I.4. Smart captioning, tagging & CLIP-based tools
The SD Training Center’s “Smart Caption” and related features internally use:
- clip-interrogator – MIT.
- deepdanbooru – MIT.
- timm – Apache-2.0.
These tools may themselves download or depend on upstream CLIP models and other assets which carry additional licenses and usage restrictions; refer to the respective upstream repositories and model cards.
J. System Utilities, Monitoring & Miscellaneous
- psutil (system process & resource inspection) – BSD-3-Clause.
- aria2 (App Store downloader) – GPL-2.0-or-later.
- nvidia-ml-py3, gpustat and similar GPU monitoring helpers – distributed under their own open-source licenses (commonly BSD-style or MIT).
- trash-cli, Thunar / xarchiver, and other shell / desktop utilities – GPL / LGPL / BSD-style licenses per upstream packaging.
CloudDock Intelligent Dog™
Bash and helper scripts are CloudDock-authored security tooling and are distributed under CloudDock’s own terms. While these scripts rely on standard GNU/Linux utilities (ps, bash, coreutils, iptables, etc., licensed under GPL/LGPL or similar), the overall watchdog design, scoring logic, and log handling remain proprietary to CloudDock.

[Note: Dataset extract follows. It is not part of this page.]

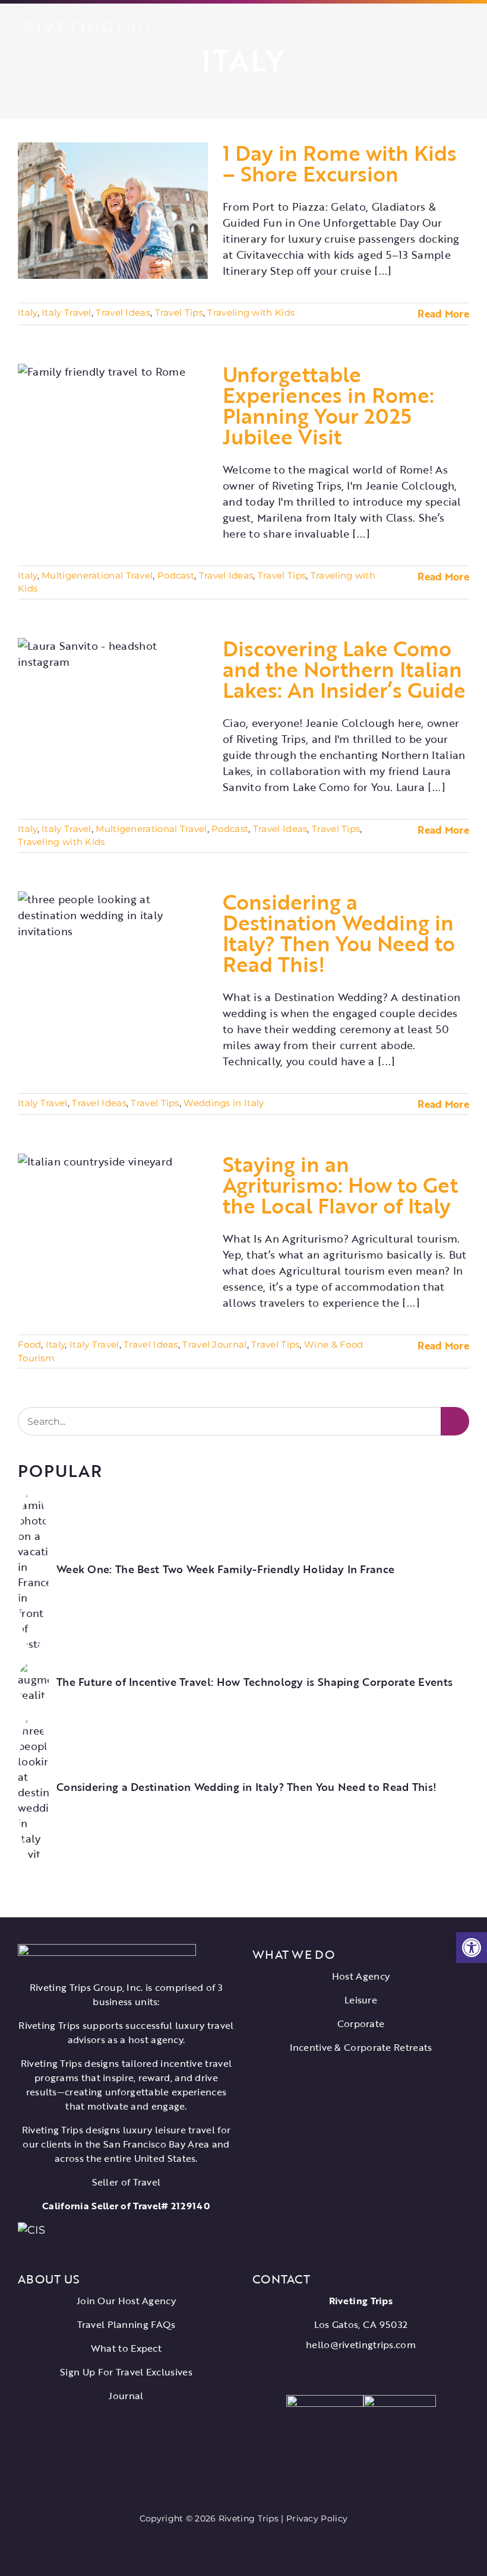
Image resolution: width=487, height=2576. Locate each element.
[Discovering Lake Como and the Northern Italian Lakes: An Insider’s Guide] (113, 706)
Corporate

K. Planned: DeepSpeed Suite & LLM Training Add-ons (Future Images)
Some future CloudDock container variants may additionally include a DeepSpeed-based training stack (for LLMs and large models), including but not limited to:
- DeepSpeed – MIT.
- Additional transformer / tokenizer / optimizer libraries (e.g., Hugging Face transformers, tokenizers, or parallelism utilities) – typically Apache-2.0 or MIT.
If and when such components are added to your specific image, they will be documented in the container’s release notes (and visible via pip freeze / conda list). Their use will be governed by their respective upstream licenses in addition to the CloudDock ToS.
L. Non-Exhaustive List & Verification
This Annex B is illustrative, not exhaustive. Packages and versions may be added, removed, or upgraded between builds of the same major image line. To audit the exact set of components present in your running container, you may:
- Inspect installed Python packages (
pip list,pip freezewithin each venv). - Inspect system packages (
dpkg -lon Ubuntu). - Review the source repositories or model cards of any third-party assets you download or mount into the container.
Where there is any discrepancy between this Annex B and the actual contents of the image, the actual packaged software and the upstream licenses govern.